- Opening Delimiter -

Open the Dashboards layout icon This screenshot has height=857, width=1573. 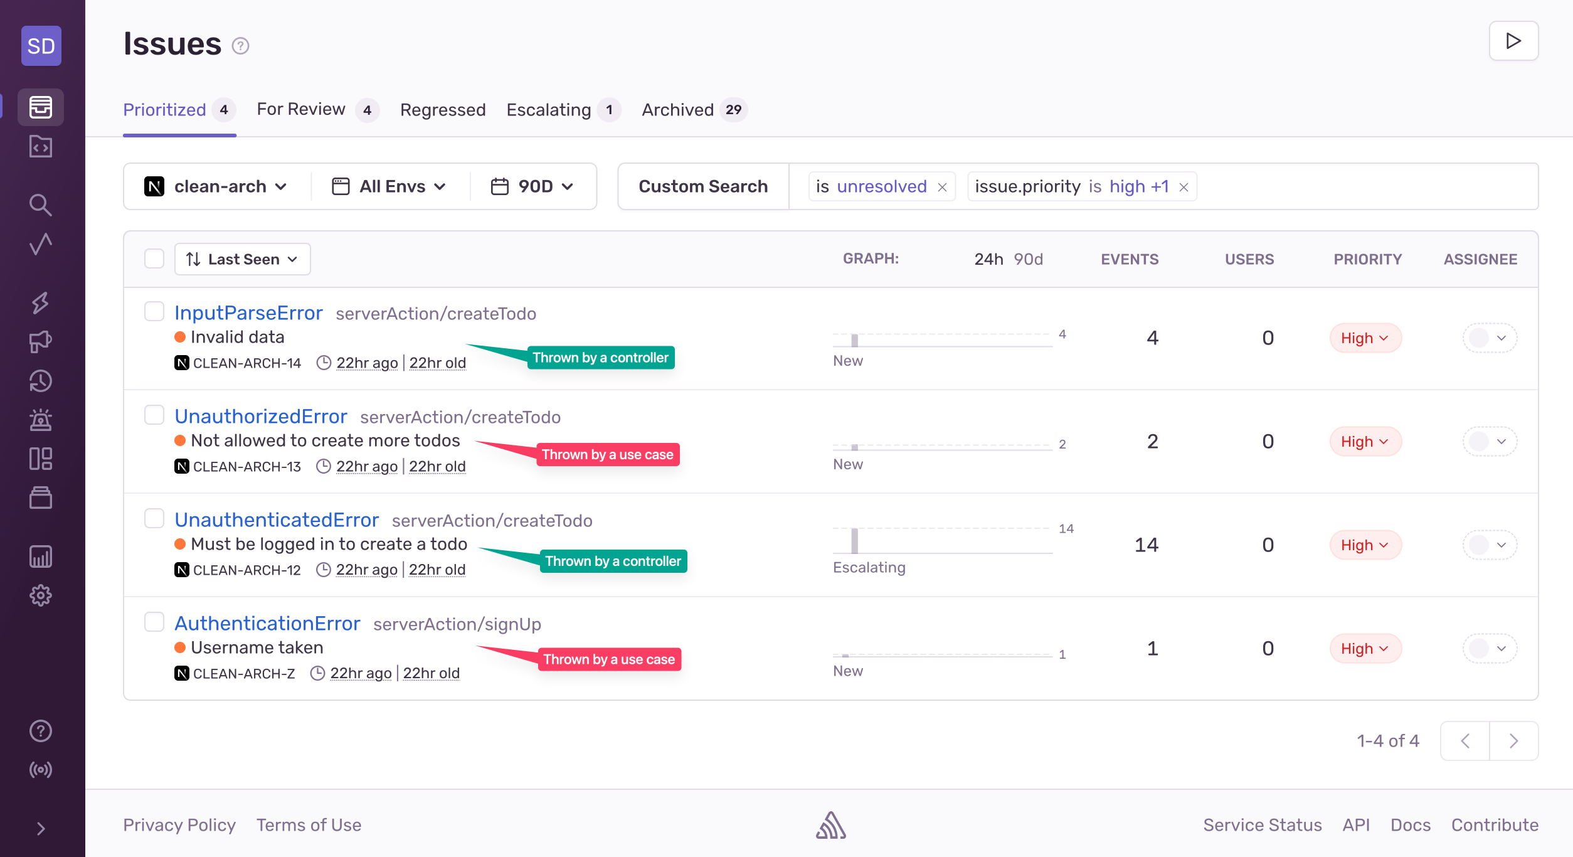tap(41, 459)
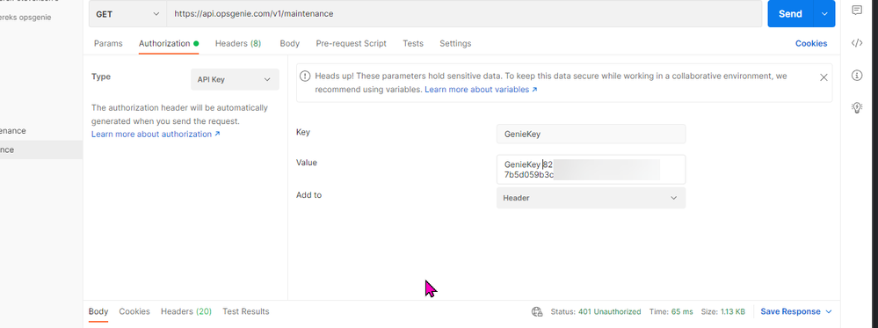Open the comments icon in right sidebar
The height and width of the screenshot is (328, 878).
click(857, 10)
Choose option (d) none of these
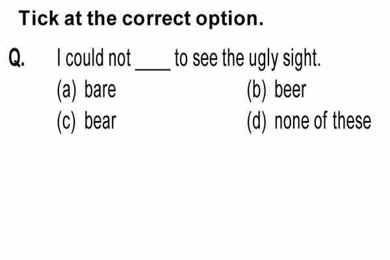 point(309,121)
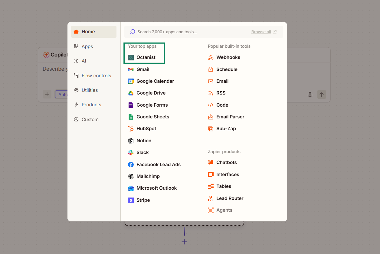380x254 pixels.
Task: Select the Schedule built-in tool
Action: (226, 69)
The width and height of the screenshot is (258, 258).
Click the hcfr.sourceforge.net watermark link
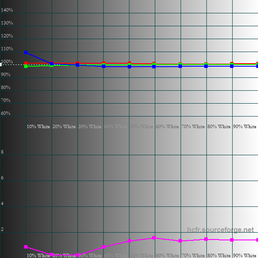[x=221, y=230]
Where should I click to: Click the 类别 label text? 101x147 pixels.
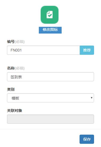tap(11, 89)
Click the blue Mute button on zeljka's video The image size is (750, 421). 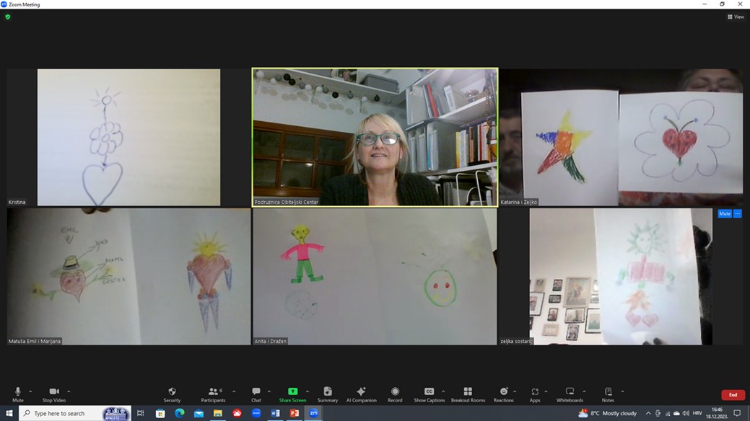pyautogui.click(x=725, y=214)
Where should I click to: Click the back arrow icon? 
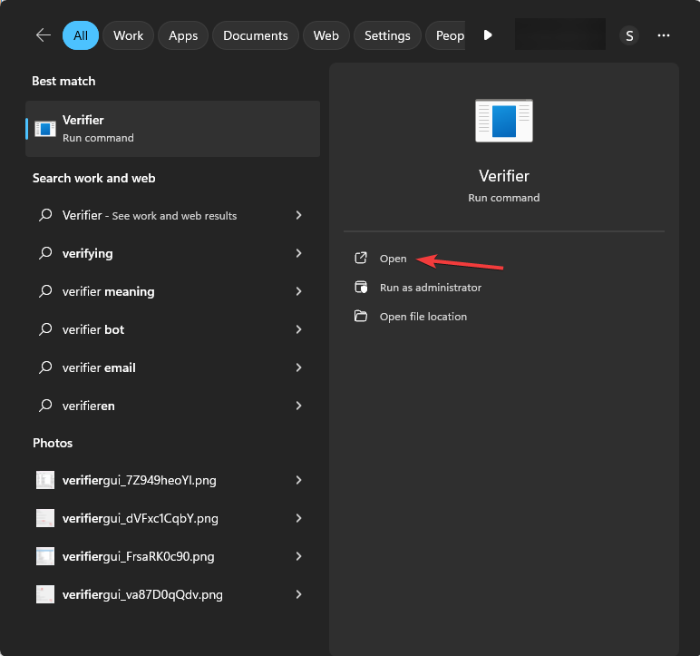[x=43, y=35]
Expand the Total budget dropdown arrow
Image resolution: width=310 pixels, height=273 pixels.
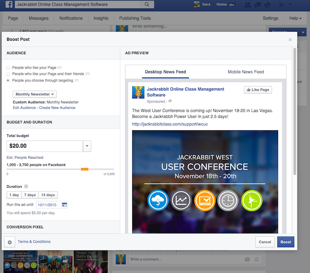[x=87, y=146]
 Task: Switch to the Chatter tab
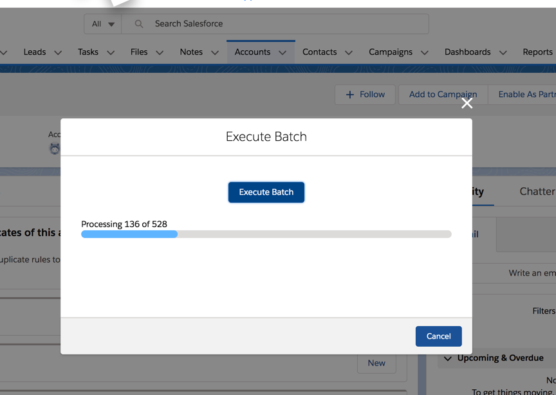click(x=537, y=191)
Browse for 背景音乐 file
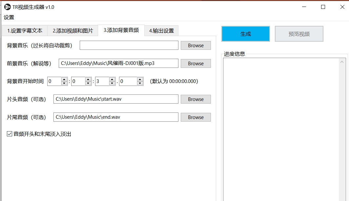This screenshot has width=349, height=201. [x=195, y=46]
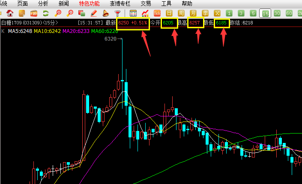The height and width of the screenshot is (184, 302).
Task: Expand the 交易 menu
Action: click(x=146, y=3)
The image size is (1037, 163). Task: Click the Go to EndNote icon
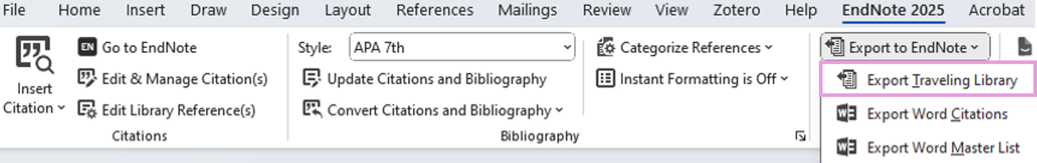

- Closing Delimiter -

There should be an exact restatement of the lines from the line with "Expand the Total budget dropdown arrow" through the last line of the entries above, and no pictures in it.

▶ [Response for this exercise]:
Expand the Total budget dropdown arrow
Image resolution: width=310 pixels, height=273 pixels.
[x=87, y=146]
 Task: Switch to the Chatter tab
click(x=537, y=191)
Browse for 背景音乐 file
This screenshot has width=349, height=201. [x=195, y=46]
The height and width of the screenshot is (184, 302).
Task: Expand the 交易 menu
Action: click(x=146, y=3)
The image size is (1037, 163). Task: Click the Go to EndNote icon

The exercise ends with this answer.